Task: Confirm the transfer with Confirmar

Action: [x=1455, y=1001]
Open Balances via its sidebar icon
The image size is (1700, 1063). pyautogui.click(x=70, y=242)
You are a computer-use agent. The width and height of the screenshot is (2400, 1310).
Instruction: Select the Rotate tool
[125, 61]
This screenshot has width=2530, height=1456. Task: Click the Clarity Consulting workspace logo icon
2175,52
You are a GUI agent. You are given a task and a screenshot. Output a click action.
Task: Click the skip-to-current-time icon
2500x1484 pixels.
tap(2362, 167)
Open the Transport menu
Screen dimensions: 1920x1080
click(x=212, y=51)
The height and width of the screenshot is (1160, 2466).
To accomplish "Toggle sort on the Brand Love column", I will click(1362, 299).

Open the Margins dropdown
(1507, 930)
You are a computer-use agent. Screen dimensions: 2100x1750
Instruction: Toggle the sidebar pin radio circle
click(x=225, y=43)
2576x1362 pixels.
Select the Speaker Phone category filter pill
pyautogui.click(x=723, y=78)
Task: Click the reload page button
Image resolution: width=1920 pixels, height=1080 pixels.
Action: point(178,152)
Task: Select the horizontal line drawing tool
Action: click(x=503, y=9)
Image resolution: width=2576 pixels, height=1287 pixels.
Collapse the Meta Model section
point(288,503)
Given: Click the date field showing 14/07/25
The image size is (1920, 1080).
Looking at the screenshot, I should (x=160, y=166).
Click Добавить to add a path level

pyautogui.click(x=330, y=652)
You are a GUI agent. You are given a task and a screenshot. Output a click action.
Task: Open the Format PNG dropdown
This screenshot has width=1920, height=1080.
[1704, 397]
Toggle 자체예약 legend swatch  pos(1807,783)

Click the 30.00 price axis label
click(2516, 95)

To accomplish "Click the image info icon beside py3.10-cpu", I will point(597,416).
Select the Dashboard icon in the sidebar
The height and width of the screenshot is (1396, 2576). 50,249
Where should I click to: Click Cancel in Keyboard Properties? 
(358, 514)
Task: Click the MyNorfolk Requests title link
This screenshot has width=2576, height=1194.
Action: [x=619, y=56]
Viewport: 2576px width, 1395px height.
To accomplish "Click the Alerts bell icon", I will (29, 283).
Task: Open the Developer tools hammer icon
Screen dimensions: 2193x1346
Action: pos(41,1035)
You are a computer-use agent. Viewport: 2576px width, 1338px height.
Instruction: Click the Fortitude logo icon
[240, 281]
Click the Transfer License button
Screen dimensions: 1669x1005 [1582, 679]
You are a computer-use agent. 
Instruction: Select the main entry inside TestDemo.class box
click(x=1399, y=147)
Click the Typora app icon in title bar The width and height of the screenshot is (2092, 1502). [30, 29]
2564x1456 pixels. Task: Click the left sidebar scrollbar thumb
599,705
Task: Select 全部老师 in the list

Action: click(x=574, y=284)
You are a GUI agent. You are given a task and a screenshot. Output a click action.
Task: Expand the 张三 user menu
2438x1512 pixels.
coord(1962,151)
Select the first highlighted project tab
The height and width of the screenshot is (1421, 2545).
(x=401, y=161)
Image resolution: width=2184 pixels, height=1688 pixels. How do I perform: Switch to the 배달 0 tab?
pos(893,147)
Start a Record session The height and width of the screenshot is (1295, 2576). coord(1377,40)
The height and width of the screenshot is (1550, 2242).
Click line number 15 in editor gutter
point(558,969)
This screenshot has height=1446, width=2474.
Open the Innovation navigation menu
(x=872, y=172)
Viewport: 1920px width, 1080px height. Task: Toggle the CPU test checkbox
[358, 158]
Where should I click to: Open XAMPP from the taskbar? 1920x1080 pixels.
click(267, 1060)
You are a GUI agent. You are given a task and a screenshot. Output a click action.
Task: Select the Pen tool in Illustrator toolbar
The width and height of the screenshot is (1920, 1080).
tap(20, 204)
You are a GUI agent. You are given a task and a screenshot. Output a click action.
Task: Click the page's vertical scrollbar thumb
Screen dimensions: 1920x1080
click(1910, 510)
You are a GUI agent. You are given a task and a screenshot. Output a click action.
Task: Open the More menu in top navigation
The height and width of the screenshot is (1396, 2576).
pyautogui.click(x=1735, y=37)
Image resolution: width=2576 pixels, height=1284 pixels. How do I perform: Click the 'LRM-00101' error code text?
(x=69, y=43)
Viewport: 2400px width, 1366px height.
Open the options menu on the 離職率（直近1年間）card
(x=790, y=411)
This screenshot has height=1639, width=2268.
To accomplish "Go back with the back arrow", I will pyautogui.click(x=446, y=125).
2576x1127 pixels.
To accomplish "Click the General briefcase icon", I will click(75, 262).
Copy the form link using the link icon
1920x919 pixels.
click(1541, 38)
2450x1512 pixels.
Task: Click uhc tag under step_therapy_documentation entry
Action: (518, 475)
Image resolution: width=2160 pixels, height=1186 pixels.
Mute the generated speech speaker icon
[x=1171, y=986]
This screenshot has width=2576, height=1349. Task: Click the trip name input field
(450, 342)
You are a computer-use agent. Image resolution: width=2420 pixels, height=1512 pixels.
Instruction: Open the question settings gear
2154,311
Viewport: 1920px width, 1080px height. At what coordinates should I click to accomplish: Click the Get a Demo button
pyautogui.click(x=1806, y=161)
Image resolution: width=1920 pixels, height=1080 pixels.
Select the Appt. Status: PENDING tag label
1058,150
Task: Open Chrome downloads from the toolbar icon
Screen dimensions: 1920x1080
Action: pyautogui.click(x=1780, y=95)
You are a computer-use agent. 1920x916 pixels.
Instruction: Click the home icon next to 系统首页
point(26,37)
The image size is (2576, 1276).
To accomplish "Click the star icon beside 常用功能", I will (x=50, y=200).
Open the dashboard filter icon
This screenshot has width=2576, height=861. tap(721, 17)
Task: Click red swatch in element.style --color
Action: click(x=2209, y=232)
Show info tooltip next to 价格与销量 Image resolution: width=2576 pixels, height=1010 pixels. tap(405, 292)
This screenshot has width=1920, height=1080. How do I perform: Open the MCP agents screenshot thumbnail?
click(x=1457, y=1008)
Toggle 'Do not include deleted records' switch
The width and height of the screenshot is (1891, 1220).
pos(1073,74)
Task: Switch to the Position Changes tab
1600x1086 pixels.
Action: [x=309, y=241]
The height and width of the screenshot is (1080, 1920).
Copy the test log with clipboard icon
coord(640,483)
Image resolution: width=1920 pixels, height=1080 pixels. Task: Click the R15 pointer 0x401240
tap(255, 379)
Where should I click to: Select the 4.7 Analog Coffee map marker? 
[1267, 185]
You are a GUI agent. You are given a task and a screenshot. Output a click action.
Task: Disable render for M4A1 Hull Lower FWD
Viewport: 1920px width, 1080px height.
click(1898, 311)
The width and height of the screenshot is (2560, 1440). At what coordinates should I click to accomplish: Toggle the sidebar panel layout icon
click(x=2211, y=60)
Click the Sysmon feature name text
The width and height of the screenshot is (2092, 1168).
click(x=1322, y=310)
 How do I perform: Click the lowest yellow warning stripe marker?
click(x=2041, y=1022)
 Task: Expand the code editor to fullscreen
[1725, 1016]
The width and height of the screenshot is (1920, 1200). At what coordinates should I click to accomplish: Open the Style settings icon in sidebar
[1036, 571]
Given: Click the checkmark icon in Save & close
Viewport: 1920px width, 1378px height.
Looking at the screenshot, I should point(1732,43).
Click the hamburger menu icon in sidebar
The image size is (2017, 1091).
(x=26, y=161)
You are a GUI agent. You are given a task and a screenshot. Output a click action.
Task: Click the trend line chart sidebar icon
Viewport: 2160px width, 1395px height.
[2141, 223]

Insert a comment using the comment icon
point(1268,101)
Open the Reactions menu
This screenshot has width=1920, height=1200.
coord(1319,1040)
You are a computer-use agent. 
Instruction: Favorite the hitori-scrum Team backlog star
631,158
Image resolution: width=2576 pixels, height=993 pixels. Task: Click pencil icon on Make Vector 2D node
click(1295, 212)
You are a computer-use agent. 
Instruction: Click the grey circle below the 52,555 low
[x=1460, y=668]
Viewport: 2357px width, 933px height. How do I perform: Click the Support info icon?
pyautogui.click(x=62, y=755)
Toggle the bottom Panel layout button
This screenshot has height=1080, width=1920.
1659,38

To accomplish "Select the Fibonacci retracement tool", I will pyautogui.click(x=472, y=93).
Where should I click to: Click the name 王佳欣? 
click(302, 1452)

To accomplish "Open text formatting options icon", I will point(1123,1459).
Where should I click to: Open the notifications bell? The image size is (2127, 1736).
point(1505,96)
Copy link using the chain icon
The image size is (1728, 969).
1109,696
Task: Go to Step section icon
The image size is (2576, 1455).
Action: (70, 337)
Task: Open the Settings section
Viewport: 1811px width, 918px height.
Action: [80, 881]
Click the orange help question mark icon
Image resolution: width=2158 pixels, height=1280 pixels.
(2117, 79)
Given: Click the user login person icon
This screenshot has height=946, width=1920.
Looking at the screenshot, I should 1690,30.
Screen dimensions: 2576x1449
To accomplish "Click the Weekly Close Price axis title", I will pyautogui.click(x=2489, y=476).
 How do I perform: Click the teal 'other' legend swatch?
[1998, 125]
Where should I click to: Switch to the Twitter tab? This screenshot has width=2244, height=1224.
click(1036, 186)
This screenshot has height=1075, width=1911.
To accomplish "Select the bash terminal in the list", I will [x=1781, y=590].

○ ○ ○

● **Requirement**
Would you please show every line of the material above that includes the string "beside"?

● **Output of the exercise**
To accomplish "Click the image info icon beside py3.10-cpu", I will point(597,416).
To accomplish "Click the star icon beside 常用功能", I will (x=50, y=200).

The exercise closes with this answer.